Value, in the simplest sense, is clinical quality plus patient satisfaction divided by cost. I’m convinced it’s coming at lightning speed, and surgeons and surgery centers are going to have to compete on value.
Q: Why are the tides finally turning now? What makes now so urgent?
DT: There are three things, other than the general passage of time.
One, self-insured employers see the benefit of value-based care and how it can change their spend. There have been big employers — like Walmart — who said, “You’re going to have to go to this location to have your total knee replaced,” for example. Consumerism among patients and employees has grown over the last five years, turning them into real shoppers.

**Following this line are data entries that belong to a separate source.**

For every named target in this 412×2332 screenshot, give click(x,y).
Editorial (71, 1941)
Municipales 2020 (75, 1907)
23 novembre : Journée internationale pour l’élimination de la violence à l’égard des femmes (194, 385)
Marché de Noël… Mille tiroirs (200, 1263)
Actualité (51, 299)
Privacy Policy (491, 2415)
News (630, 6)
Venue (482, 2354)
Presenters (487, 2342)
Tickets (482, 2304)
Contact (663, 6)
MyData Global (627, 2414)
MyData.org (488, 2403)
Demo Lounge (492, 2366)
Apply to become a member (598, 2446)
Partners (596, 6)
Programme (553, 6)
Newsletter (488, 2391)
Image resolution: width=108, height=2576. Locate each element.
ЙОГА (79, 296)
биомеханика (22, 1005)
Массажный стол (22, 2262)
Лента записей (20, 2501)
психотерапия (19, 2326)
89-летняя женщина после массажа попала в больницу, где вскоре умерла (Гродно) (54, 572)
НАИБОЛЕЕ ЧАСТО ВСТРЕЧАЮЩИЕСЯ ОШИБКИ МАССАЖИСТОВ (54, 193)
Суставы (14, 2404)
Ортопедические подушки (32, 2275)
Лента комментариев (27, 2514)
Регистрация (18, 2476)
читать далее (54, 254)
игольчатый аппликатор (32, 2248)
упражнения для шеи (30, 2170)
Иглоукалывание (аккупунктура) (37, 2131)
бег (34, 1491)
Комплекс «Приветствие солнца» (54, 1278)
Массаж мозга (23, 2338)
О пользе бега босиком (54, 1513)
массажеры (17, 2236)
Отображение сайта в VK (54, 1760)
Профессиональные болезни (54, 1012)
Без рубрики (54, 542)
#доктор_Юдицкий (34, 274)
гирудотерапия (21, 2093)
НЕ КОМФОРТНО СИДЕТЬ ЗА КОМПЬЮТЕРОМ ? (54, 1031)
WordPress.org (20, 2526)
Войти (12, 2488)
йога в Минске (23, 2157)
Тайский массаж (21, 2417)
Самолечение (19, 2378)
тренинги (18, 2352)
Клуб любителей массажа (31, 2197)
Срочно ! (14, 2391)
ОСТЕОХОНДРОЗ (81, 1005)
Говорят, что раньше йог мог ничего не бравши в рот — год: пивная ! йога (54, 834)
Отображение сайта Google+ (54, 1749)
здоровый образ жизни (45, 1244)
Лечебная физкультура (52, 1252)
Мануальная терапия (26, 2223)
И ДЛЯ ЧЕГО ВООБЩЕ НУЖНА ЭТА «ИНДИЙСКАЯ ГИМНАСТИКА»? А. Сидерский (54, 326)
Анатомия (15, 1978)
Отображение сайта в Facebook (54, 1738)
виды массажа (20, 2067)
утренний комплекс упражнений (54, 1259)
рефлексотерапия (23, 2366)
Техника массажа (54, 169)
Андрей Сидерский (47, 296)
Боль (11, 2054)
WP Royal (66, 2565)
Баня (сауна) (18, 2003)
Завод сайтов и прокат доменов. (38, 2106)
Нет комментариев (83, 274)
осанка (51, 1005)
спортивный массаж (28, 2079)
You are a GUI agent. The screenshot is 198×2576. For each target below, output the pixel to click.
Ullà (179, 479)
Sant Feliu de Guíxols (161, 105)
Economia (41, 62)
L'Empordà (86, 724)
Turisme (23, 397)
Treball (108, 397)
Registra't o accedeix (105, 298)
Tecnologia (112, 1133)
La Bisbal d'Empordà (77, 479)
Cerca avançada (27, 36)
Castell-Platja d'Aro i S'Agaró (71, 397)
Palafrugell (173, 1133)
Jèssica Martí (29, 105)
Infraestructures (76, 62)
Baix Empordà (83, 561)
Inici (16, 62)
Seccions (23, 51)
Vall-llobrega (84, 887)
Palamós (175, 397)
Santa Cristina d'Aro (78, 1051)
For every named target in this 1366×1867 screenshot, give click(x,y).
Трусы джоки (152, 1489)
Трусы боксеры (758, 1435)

Number two is the regulatory environment. A lot of commercial insurance companies follow what CMS does. Right now, the innovation department at CMS is pushing providers to take downside risk. And the narrative is changing: Should we have certificate-of-need laws? Should we have physician noncompetes? Narrative changes the market because early adopters want to get out in front of it.
Three, we’ve been able to quit talking about value-based care in vague terms. Providers are homing in on what it means: clinical quality plus patient satisfaction divided by cost. When you can put an equation to it — and show savings along with a warranty — that gets people’s attention.
A lot of people say, “We’ve got 30% of our business in value-based care.” No, it’s not. Site-of-service shift and a small incentive isn’t value-based care. We’ve got incumbents fighting change. But you can protect your business model all you want; it’s not in the best interest of our country, and it’s not in the best interest of the patients that we espouse to be serving.